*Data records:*
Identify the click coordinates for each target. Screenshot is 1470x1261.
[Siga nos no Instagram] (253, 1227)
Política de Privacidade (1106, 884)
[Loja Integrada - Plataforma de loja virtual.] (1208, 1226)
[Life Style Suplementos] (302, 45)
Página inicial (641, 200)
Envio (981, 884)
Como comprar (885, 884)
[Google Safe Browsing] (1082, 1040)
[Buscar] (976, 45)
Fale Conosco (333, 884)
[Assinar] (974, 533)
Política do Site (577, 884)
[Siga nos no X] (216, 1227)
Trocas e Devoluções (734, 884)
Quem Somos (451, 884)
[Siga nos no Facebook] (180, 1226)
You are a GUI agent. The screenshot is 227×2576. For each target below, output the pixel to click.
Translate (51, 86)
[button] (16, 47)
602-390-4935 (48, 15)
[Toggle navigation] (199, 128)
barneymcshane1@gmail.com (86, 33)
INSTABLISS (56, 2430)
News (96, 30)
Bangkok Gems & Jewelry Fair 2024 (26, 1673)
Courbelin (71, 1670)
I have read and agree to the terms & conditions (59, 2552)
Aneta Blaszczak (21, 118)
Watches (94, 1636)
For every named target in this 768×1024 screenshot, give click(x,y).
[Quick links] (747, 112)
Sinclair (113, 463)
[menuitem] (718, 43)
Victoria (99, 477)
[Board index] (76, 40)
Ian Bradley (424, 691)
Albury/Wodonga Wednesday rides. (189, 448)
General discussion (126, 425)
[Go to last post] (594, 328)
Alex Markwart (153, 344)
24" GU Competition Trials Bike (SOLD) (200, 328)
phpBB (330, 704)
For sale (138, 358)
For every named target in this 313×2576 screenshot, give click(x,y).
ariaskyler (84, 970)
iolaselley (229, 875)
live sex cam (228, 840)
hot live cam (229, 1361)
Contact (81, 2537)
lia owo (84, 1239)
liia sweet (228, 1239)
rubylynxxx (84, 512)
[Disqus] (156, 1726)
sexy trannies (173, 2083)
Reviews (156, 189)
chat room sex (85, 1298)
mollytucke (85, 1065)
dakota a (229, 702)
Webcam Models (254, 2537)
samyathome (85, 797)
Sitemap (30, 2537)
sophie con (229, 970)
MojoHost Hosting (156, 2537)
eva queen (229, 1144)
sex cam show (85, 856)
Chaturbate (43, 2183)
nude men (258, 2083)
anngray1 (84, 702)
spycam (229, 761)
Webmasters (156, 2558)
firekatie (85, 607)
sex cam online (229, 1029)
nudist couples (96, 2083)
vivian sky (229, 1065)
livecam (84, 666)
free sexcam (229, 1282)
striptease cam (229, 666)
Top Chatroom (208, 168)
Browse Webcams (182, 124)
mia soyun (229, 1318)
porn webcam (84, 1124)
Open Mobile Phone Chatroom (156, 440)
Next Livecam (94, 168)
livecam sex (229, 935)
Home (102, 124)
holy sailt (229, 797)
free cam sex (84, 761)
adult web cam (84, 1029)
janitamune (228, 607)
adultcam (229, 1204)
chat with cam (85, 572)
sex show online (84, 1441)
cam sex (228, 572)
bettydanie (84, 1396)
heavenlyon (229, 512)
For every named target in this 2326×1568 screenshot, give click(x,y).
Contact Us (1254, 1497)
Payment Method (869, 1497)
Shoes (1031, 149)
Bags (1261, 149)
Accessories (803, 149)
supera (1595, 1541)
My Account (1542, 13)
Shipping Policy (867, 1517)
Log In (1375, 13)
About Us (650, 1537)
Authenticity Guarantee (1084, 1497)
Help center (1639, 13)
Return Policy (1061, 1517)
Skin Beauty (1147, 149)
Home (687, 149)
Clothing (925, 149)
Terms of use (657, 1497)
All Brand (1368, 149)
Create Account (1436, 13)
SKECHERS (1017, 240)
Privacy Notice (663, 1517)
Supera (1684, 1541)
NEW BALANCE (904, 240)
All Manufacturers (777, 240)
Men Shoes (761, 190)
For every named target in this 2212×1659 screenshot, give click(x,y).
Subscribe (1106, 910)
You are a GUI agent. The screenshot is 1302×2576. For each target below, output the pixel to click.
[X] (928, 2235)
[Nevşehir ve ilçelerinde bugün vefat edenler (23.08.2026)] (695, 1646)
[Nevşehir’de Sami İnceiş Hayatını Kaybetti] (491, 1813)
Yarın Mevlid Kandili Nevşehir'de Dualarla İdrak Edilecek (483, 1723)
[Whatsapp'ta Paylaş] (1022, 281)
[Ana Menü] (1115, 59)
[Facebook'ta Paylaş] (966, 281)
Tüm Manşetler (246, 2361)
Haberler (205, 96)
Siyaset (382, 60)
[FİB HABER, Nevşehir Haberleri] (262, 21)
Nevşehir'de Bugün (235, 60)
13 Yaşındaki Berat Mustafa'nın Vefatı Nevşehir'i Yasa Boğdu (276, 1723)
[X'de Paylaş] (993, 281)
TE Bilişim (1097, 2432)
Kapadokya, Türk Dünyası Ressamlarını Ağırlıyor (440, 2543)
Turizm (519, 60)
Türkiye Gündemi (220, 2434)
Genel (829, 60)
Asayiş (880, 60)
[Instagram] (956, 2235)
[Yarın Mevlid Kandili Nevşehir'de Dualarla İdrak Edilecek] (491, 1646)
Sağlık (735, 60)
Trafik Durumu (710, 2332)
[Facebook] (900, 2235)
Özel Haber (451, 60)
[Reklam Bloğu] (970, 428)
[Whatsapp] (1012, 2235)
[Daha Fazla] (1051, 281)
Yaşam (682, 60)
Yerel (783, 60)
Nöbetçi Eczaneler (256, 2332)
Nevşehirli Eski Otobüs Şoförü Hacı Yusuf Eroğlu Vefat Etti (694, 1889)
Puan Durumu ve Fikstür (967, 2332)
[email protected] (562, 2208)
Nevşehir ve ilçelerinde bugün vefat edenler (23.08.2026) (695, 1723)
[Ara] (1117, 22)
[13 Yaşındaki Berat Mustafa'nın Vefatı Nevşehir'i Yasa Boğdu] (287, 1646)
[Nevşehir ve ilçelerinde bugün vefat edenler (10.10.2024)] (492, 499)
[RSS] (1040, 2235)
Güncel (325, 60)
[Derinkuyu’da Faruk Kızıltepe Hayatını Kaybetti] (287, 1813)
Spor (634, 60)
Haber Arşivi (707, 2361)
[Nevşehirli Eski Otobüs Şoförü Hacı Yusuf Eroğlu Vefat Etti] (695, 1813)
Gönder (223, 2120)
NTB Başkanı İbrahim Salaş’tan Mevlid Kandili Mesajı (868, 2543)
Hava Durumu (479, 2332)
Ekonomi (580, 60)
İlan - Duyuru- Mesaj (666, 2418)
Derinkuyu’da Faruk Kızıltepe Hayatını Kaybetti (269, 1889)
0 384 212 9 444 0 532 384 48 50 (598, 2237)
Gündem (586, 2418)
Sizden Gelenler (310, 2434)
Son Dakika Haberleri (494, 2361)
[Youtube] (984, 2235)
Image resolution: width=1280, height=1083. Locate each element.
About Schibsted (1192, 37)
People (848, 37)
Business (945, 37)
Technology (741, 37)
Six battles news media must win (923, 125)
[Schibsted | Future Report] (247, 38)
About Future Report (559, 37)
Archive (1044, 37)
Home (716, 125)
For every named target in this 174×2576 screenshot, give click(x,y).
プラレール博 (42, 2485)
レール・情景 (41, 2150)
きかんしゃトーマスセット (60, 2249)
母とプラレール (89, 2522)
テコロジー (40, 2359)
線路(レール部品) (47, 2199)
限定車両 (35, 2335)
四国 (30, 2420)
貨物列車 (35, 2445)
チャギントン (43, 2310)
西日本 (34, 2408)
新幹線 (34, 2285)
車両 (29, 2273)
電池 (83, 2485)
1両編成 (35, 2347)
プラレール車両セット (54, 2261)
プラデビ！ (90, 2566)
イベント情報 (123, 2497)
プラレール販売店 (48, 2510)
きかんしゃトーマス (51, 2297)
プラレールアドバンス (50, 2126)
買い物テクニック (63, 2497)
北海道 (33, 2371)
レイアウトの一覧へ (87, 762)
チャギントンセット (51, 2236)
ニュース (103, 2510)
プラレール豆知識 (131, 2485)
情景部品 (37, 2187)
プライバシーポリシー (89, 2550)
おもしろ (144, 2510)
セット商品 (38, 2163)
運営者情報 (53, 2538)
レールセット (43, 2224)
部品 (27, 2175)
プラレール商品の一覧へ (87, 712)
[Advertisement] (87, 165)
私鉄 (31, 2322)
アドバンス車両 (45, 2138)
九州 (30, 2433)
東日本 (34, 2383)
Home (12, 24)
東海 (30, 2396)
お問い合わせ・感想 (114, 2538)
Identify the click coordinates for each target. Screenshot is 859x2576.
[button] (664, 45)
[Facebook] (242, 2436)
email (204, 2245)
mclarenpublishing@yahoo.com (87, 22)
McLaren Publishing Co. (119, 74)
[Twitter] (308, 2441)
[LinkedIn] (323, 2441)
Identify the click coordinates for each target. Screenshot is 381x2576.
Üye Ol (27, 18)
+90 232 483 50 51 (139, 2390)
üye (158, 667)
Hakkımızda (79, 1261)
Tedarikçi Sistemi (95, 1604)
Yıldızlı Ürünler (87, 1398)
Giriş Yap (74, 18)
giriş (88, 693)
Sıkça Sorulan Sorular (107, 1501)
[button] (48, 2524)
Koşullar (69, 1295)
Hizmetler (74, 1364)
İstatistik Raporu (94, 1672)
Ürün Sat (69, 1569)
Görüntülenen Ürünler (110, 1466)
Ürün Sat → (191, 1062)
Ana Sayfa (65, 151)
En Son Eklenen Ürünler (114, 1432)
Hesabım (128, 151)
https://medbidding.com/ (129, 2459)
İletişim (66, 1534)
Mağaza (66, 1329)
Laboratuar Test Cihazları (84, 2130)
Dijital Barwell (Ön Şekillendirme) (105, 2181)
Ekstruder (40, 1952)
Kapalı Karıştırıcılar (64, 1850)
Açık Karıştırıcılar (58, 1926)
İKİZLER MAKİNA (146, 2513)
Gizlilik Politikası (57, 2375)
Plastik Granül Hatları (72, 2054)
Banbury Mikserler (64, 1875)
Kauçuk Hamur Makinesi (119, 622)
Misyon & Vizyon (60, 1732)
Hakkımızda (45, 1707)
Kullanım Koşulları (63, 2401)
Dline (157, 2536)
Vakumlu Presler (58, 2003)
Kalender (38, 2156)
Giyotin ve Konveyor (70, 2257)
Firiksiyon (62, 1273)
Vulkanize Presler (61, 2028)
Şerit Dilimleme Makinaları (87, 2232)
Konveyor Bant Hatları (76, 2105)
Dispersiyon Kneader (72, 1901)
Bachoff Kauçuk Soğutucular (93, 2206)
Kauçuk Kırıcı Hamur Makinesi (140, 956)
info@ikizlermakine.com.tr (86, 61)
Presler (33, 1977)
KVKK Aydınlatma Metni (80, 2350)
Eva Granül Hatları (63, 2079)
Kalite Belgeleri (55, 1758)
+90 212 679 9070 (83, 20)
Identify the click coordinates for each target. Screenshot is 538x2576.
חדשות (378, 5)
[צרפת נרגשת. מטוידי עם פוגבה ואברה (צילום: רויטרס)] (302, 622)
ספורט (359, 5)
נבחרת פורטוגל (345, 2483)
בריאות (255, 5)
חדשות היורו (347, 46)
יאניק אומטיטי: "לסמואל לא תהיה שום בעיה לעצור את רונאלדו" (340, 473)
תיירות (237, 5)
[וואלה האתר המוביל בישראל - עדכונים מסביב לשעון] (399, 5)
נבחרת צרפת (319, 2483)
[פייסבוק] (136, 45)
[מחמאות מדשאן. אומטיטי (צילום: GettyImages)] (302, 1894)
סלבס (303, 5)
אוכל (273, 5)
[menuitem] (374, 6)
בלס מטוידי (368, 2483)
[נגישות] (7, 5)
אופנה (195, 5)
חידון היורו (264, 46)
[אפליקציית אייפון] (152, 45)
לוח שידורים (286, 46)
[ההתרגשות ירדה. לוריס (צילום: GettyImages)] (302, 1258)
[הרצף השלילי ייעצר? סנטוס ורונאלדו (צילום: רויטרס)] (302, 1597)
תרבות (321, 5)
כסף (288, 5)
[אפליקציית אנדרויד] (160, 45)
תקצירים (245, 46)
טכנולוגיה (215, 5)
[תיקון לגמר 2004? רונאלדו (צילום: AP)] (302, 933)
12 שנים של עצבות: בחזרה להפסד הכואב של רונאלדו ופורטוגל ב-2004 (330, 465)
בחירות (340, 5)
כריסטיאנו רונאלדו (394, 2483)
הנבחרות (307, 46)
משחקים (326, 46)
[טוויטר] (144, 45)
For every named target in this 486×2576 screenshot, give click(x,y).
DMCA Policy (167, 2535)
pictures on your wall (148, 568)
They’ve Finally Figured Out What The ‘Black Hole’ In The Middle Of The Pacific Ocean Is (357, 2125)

*EXERCISE DIRECTIONS:*
Copy exactly the stretch of data above from the line with "Six battles news media must win (923, 125)" through the line with "https://medbidding.com/ (129, 2459)", and omit all other lines.

*RESULT FOR THIS TASK:*
Six battles news media must win (923, 125)
[Schibsted | Future Report] (247, 38)
About Future Report (559, 37)
Archive (1044, 37)
Home (716, 125)
For every named target in this 174×2576 screenshot, give click(x,y).
プラレール博 (42, 2485)
レール・情景 (41, 2150)
きかんしゃトーマスセット (60, 2249)
母とプラレール (89, 2522)
テコロジー (40, 2359)
線路(レール部品) (47, 2199)
限定車両 (35, 2335)
四国 (30, 2420)
貨物列車 (35, 2445)
チャギントン (43, 2310)
西日本 (34, 2408)
新幹線 (34, 2285)
車両 (29, 2273)
電池 (83, 2485)
1両編成 (35, 2347)
プラレール車両セット (54, 2261)
プラデビ！ (90, 2566)
イベント情報 (123, 2497)
プラレール販売店 (48, 2510)
きかんしゃトーマス (51, 2297)
プラレールアドバンス (50, 2126)
買い物テクニック (63, 2497)
北海道 (33, 2371)
レイアウトの一覧へ (87, 762)
チャギントンセット (51, 2236)
ニュース (103, 2510)
プラレール豆知識 (131, 2485)
情景部品 (37, 2187)
プライバシーポリシー (89, 2550)
おもしろ (144, 2510)
セット商品 (38, 2163)
運営者情報 (53, 2538)
レールセット (43, 2224)
部品 (27, 2175)
プラレール商品の一覧へ (87, 712)
[Advertisement] (87, 165)
私鉄 (31, 2322)
アドバンス車両 (45, 2138)
九州 (30, 2433)
東日本 (34, 2383)
Home (12, 24)
東海 (30, 2396)
お問い合わせ・感想 (114, 2538)
Identify the click coordinates for each target. Screenshot is 859x2576.
[button] (664, 45)
[Facebook] (242, 2436)
email (204, 2245)
mclarenpublishing@yahoo.com (87, 22)
McLaren Publishing Co. (119, 74)
[Twitter] (308, 2441)
[LinkedIn] (323, 2441)
Identify the click coordinates for each target. Screenshot is 381x2576.
Üye Ol (27, 18)
+90 232 483 50 51 (139, 2390)
üye (158, 667)
Hakkımızda (79, 1261)
Tedarikçi Sistemi (95, 1604)
Yıldızlı Ürünler (87, 1398)
Giriş Yap (74, 18)
giriş (88, 693)
Sıkça Sorulan Sorular (107, 1501)
[button] (48, 2524)
Koşullar (69, 1295)
Hizmetler (74, 1364)
İstatistik Raporu (94, 1672)
Ürün Sat (69, 1569)
Görüntülenen Ürünler (110, 1466)
Ürün Sat → (191, 1062)
Ana Sayfa (65, 151)
En Son Eklenen Ürünler (114, 1432)
Hesabım (128, 151)
https://medbidding.com/ (129, 2459)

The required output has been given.